Supplied information:
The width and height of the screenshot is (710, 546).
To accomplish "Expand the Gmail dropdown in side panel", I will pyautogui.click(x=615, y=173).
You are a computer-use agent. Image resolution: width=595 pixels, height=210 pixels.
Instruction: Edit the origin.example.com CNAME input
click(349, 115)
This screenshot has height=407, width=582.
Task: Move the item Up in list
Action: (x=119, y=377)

==

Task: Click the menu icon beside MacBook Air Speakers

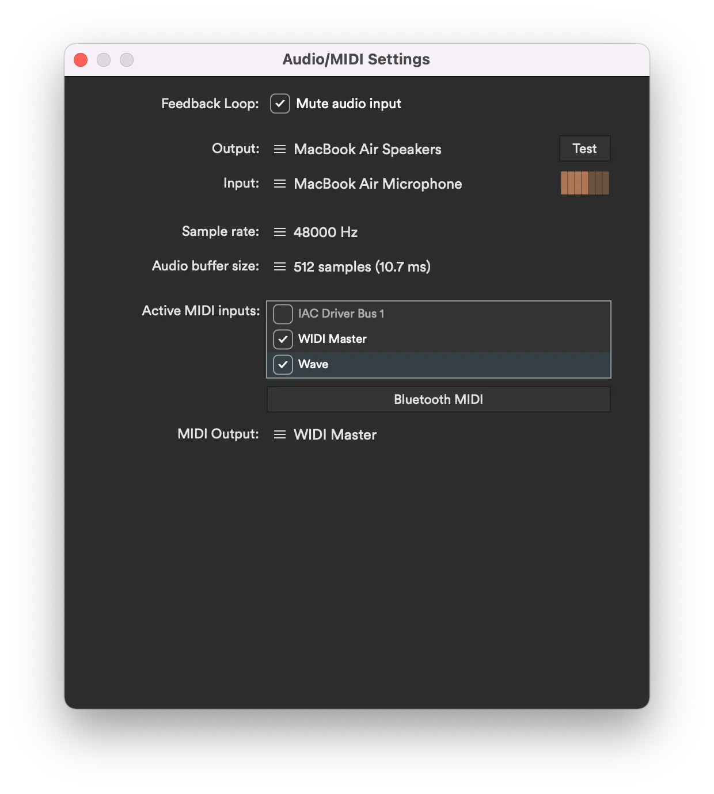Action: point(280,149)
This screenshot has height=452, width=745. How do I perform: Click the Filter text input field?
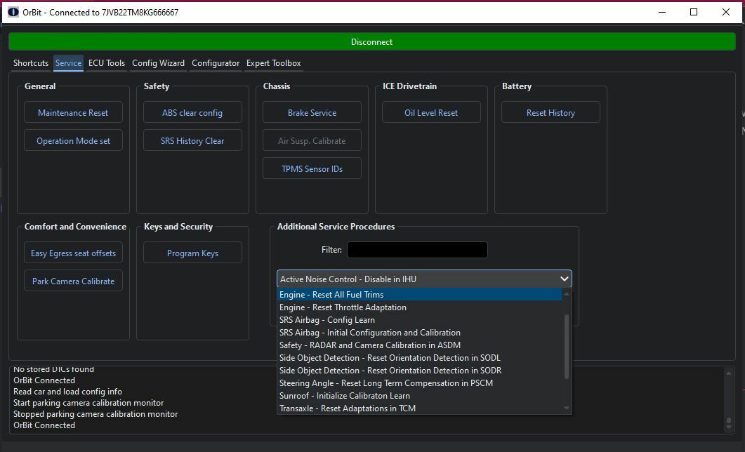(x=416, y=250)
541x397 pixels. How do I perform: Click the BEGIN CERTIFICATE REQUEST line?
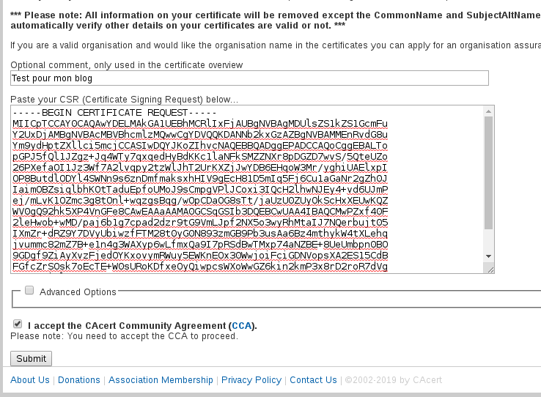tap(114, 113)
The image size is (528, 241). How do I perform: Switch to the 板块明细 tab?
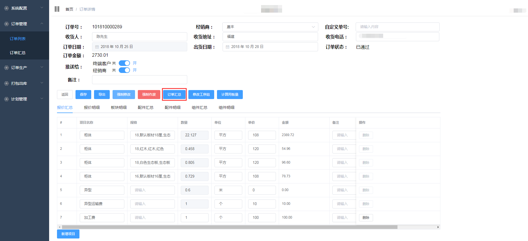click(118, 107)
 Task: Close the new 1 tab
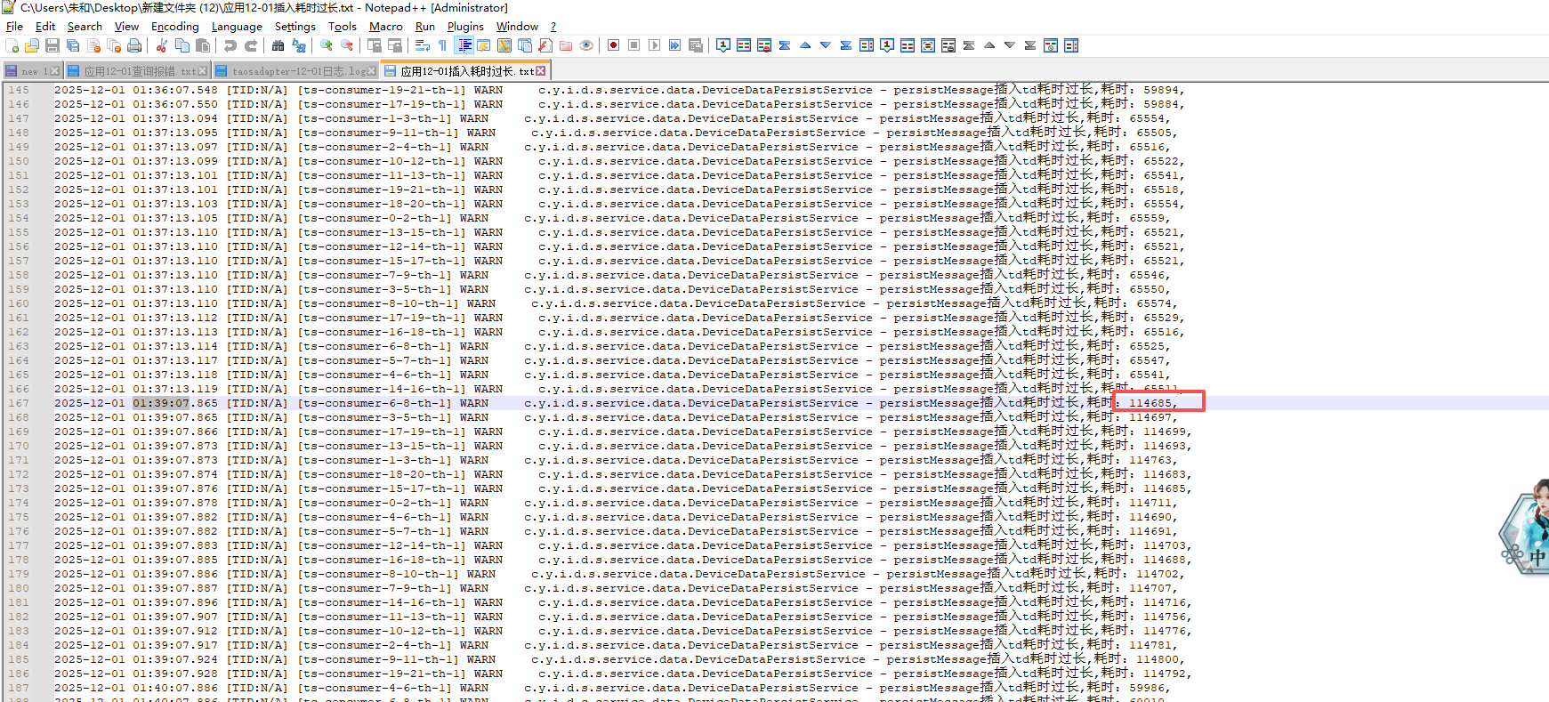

Work to complete:
Copy out the lines above from the line containing "This screenshot has height=452, width=745." through the line containing "Task: Close the new 1 tab", exactly, and keep the pictures out.

Output of the task:
This screenshot has height=452, width=745. How do I perform: Click the Filter text input field?
(x=416, y=250)
541x397 pixels. How do I perform: Click the BEGIN CERTIFICATE REQUEST line?
tap(114, 113)
The image size is (528, 241). How do I perform: Switch to the 板块明细 tab?
click(118, 107)
 Task: Close the new 1 tab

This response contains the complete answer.